Adviento en Toro: la Virgen embarazada que vigila el Duero

En Toro, la mañana despierta despacio. La niebla cubre el Duero, y la ciudad parece contener la respiración. Dentro de la Colegiata de Santa María la Mayor, una imagen sorprende a quienes cruzan su puerta: la Virgen encinta.

Virgen encinta Toro

Virgen encinta Toro / Cedida

En Toro, la mañana despierta despacio. La niebla cubre el Duero, y la ciudad parece contener la respiración. Dentro de la Colegiata de Santa María la Mayor, una imagen sorprende a quienes cruzan su puerta: la Virgen encinta. Una talla de piedra que, aunque inmóvil, transmite la sensación de estar en camino, de esperar algo que aún no ha llegado.

La Virgen pertenece al grupo de imágenes medievales conocidas como “Virgen de la Esperanza” o “Virgen preñada”, típicas de Castilla y León en los siglos XIII y XIV. Esta escultura, realizada en piedra arenisca policromada, es una de las pocas de su tipo que se conservan, y representa a María durante el embarazo de Cristo, antes del nacimiento. Su creación refleja la transición entre el arte románico tardío y el gótico temprano: la rigidez inicial de la piedra se suaviza con la mirada de unos ojos adolescentes y asombrados y con unos pliegues del manto que caen de manera natural como una tela suave revelando todo ello la maternidad y la ternura de la mujer

Ese manto, pintado y marcado por los siglos, cae sobre la columna románica que la sostiene. Una mano descansa sobre el vientre, subrayando el embarazo en un gesto de anuncio y atención hacia lo que está por venir. La Virgen observa atenta , ( ¡ojos abiertos¡) un amanecer que todavía no ha nacido, como si supiera algo que los hombres apenas comienzan a comprender.

El Espolón la rodea Un mirador suspendido sobre el Duero, hilo de plata a sus pies, y que ha ofrecido siempre a los toresanos la vista de un horizonte que consuela y ensancha. Desde allí, generaciones han buscado refugio en la línea infinita donde se mezclan sueños, silencios y conversaciones … ¡y memoria ¡ . La Virgen parece mirar ese horizonte, siguiendo la luz del sol y el paso de las estrellas, y nos invita a levantar también la mirada. Su espera nos recuerda que la paciencia y la atención activa forman parte de la vida. Como la de una un labrador toresano que escudriña los cielos

Dentro de la Colegiata, la luz entra como de incienso. Rozando su rostro, ilumina el azul apagado de su toca y deja en sus mejillas un resplandor que no parece de este mundo, pero que lo llama y lo nombra. Hay un silencio que respira alrededor de la imagen, un silencio que parece decir: “Aquí está naciendo algo que te concierne; no apartes la mirada”.

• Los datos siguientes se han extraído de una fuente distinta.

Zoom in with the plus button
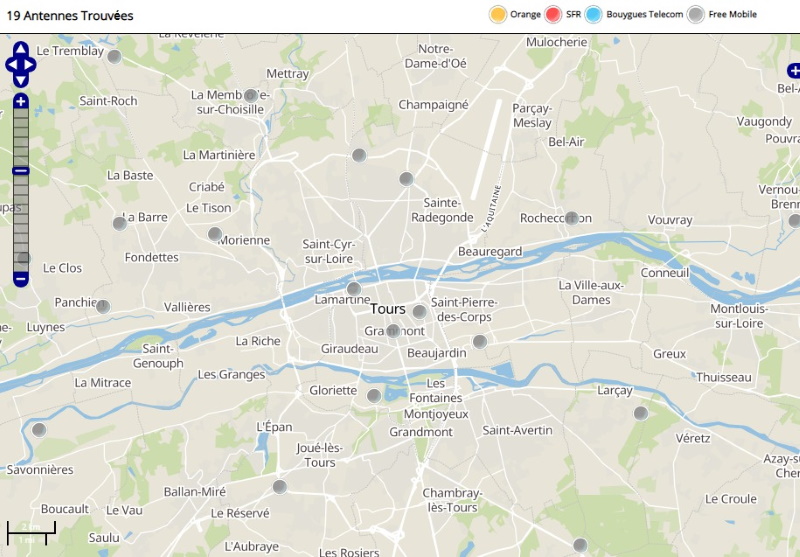Viewport: 800px width, 557px height. click(x=21, y=101)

Bajo sus pies, dos desnudos se enredan en un árbol que recuerda al primer suspiro del Edén. Es un recordatorio de la fragilidad humana, de los errores y heridas que nos acompañan desde siempre. Y sin embargo, la Virgen se alza como un brote nuevo, como una raíz que bebe de la oscuridad para dar luz. Su embarazo simboliza esperanza: adviento es esta espera que no se rinde, el miedo que se transforma en ofrenda, la herida que se convierte en camino.

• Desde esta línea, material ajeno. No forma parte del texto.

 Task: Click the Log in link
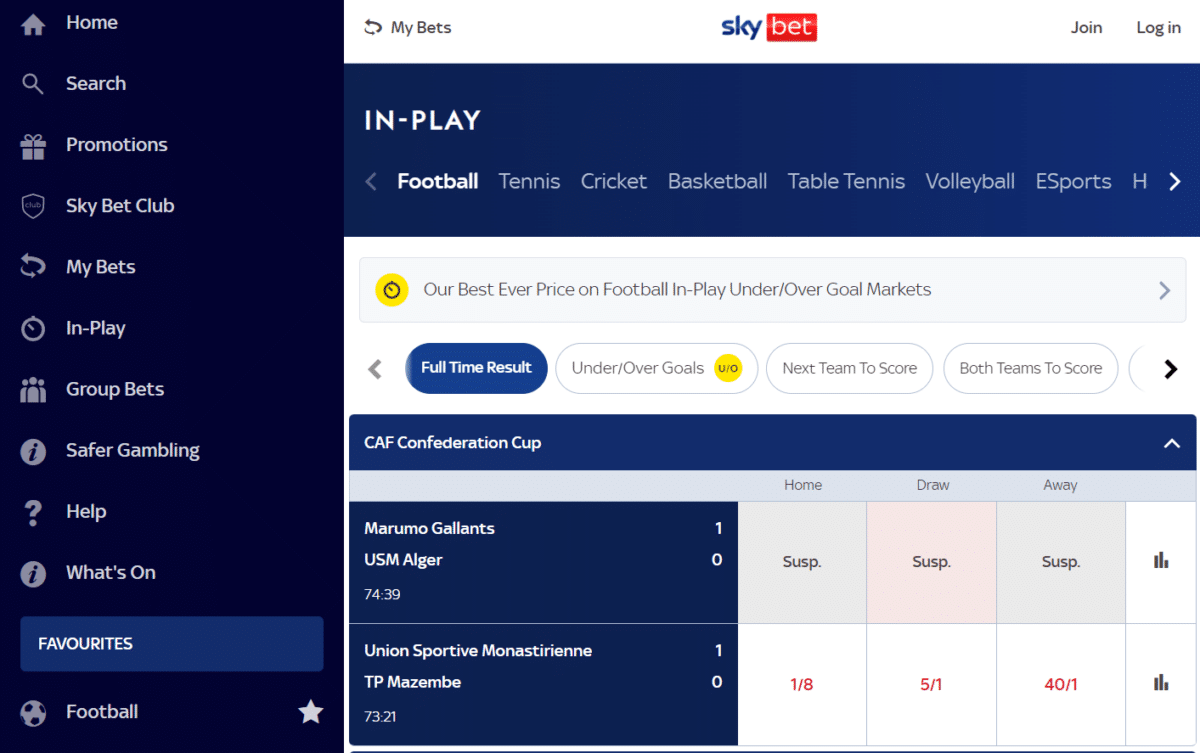tap(1158, 28)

Toro es ciudad de piedra que canta, de vino que tiñe la tierra y de campanas – como las de vecino Arco del reloj o la de los conventos eternos y ejemplares - que marcan las horas. Su adviento más profundo se vive a la sombra de esta Virgen. Cada calle empedrada parece repetir el pulso de su corazón, que aguarda con paciencia y firmeza.

La Virgen de Toro recoge los susurros de quienes buscan consuelo, de quienes temen la noche y esperan un gesto. Su mirada parece invitar a encontrar un Dios cercano, que se siente al lado del hombre y acompaña su vida cotidiana.

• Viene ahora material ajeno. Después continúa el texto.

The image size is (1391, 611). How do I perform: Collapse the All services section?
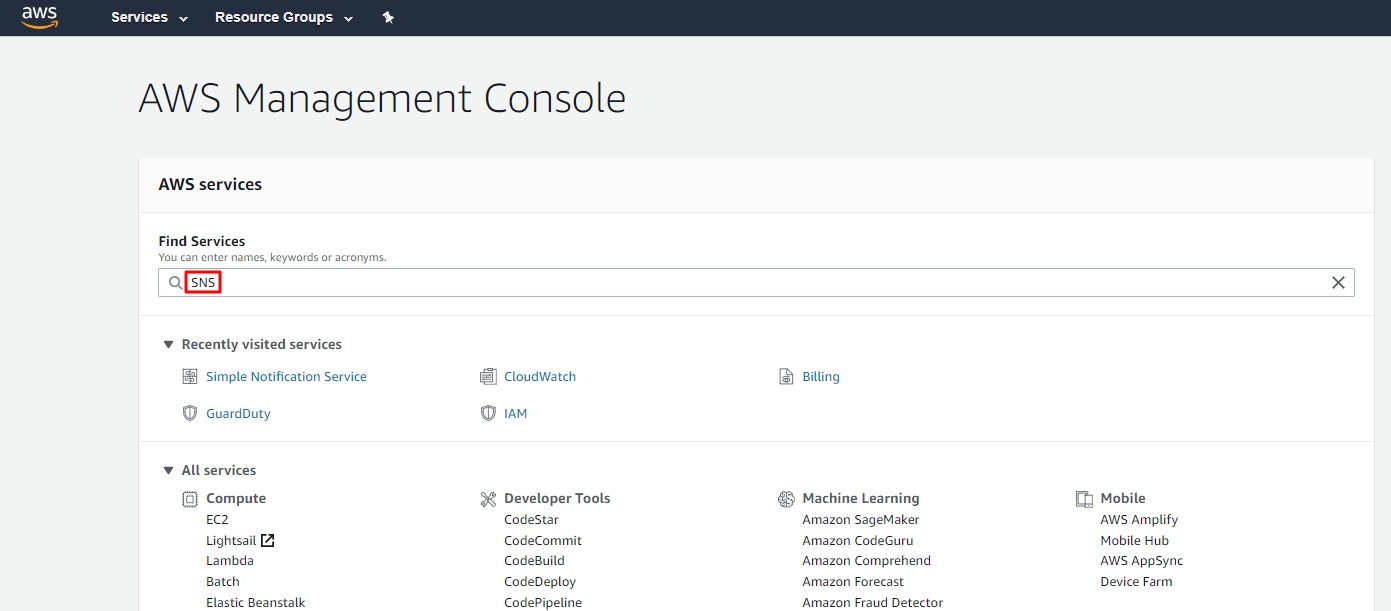(x=168, y=471)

Que este adviento nos encuentre despiertos, atentos, pobres de miedo y ricos de escucha. Que guardemos dentro del corazón un fuego que se enciende en silencio, un amor que crece en secreto y una vida que comienza sin hacer ruido, pero que transforma todo a su alrededor.

Frente a la Virgen, el mundo aprende a esperar. Su vientre guarda la luz que va a nacer, despacio, sin estridencias, enseñando a todos que la espera también puede ser un acto de amor. Y Toro, con sus calles, su Duero y sus miradores ( El Carmen, La Magdalena…) , se detiene un instante para contemplar cómo la historia, el arte y la esperanza se cruzan en la imagen de piedra de una mujer que vigila la ciudad, mientras el adviento se despliega, silencioso, luminoso e inevitable.

Mientras esperamos el amanecer para todos los empobrecidos.

Y luchando por ello.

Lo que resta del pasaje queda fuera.